Written exercise.
Copy these lines verbatim, beginning with the line containing "The image size is (807, 615)." and ending after the line containing "(x=599, y=15)".
──────── Records for this exercise ────────
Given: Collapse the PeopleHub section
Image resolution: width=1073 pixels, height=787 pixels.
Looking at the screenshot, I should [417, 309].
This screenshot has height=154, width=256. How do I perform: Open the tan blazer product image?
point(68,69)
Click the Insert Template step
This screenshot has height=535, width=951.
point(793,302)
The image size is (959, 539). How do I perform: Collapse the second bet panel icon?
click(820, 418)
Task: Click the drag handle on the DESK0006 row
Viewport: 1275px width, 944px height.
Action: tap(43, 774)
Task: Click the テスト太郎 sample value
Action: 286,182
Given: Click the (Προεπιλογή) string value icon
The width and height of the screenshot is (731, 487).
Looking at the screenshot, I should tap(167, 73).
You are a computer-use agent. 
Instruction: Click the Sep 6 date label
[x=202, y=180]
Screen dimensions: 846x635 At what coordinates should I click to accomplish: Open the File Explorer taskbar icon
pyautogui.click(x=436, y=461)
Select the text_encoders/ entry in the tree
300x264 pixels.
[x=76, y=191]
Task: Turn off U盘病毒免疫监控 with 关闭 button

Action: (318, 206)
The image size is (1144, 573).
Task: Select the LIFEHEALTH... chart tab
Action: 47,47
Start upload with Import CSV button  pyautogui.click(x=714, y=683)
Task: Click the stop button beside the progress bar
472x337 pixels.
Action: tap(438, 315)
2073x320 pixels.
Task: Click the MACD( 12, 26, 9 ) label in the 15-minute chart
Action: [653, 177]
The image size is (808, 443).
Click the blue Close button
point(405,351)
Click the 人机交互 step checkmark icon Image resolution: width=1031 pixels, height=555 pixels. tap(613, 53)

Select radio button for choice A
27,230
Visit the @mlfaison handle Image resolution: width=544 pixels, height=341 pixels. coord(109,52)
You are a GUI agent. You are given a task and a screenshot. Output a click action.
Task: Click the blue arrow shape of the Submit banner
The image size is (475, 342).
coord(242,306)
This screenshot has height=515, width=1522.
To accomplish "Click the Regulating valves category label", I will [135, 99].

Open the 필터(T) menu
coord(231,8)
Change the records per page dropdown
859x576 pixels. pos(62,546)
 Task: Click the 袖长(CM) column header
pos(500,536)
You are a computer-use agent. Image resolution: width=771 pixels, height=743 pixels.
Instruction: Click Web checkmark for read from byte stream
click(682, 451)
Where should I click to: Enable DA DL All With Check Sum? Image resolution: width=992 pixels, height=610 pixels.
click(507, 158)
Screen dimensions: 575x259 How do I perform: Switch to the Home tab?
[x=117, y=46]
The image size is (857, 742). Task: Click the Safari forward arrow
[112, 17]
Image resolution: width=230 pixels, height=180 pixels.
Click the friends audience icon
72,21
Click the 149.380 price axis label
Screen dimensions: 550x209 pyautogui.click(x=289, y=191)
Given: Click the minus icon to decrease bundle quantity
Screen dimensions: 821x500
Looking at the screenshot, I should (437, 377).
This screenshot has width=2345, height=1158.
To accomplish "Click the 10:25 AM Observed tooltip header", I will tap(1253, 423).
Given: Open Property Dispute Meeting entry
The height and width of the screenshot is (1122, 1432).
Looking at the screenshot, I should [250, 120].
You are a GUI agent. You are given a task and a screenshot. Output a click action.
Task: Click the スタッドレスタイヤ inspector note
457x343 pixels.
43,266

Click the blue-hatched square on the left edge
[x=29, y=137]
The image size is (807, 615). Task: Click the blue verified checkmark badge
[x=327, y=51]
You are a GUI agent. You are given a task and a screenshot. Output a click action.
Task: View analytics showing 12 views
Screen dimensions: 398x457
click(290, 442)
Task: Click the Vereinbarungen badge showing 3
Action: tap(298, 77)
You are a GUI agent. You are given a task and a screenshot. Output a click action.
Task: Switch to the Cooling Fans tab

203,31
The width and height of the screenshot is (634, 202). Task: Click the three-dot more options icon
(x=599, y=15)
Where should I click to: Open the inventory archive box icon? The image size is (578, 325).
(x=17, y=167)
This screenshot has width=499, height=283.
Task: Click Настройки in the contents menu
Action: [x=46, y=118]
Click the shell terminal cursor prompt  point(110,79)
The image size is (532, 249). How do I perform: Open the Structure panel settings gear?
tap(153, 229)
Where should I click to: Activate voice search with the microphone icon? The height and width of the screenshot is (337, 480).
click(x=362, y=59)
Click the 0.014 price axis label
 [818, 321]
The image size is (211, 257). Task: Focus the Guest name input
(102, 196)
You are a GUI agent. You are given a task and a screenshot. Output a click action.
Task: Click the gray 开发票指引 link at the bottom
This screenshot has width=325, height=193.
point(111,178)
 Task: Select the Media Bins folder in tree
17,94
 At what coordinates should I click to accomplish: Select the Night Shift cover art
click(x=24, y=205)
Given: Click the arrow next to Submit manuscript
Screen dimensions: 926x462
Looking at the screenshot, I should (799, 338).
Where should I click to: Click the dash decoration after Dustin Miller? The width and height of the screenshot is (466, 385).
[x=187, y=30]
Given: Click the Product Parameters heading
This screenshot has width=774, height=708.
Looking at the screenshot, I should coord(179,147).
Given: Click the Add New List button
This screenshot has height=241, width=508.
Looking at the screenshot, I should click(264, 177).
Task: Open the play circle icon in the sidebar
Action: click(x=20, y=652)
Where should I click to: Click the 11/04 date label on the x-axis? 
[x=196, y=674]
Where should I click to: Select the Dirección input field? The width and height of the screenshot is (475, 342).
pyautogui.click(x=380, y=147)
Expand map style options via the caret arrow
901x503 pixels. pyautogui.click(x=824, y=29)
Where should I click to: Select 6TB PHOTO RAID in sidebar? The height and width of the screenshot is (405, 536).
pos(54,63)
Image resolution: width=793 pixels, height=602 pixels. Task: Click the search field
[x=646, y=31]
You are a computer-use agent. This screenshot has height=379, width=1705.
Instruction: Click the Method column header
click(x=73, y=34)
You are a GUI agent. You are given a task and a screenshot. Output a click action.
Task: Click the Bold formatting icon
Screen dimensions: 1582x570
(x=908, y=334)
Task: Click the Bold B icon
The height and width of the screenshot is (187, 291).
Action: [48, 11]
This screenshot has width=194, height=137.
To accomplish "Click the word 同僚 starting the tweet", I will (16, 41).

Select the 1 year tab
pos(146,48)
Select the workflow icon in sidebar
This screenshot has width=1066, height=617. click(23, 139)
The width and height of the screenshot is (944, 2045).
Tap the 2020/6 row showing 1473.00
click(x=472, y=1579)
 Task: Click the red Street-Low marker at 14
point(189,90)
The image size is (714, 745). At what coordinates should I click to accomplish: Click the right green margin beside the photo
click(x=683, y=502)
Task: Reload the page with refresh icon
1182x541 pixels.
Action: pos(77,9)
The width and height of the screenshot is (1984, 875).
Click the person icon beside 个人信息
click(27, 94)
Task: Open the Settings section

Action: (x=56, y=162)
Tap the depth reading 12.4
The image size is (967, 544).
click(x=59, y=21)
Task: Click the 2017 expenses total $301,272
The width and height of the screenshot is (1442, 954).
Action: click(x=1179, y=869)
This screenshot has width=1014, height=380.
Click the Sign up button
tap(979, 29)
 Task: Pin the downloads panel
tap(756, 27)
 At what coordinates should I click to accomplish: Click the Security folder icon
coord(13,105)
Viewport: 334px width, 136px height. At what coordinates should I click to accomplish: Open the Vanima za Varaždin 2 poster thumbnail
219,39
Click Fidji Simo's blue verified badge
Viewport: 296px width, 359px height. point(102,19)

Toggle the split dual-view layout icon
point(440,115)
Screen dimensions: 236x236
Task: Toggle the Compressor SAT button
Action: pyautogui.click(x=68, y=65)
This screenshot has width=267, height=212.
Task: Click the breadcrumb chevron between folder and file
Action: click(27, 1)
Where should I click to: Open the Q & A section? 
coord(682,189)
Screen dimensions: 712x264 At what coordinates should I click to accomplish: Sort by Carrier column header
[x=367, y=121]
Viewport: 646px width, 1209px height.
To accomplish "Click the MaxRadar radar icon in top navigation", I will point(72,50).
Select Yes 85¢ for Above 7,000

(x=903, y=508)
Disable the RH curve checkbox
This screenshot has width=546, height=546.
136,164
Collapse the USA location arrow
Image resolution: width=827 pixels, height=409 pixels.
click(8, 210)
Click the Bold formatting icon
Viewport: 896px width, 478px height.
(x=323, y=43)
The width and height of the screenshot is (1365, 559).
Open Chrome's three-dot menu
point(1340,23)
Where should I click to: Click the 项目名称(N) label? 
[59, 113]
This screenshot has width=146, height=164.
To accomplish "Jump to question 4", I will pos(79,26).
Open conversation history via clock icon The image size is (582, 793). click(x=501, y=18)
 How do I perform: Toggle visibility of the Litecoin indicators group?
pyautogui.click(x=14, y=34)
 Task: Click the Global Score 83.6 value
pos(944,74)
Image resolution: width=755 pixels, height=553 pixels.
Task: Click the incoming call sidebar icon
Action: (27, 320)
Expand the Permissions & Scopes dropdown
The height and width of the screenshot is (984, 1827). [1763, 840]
────────
The completed task.
The image size is (807, 615). Task: Click the blue verified checkmark badge
[x=327, y=51]
You are a GUI agent. You are given a task and a screenshot. Output a click action.
Task: View analytics showing 12 views
Screen dimensions: 398x457
click(290, 442)
Task: Click the Vereinbarungen badge showing 3
Action: tap(298, 77)
You are a GUI agent. You are given a task and a screenshot. Output a click action.
Task: Switch to the Cooling Fans tab

203,31
The width and height of the screenshot is (634, 202). Task: Click the three-dot more options icon
(x=599, y=15)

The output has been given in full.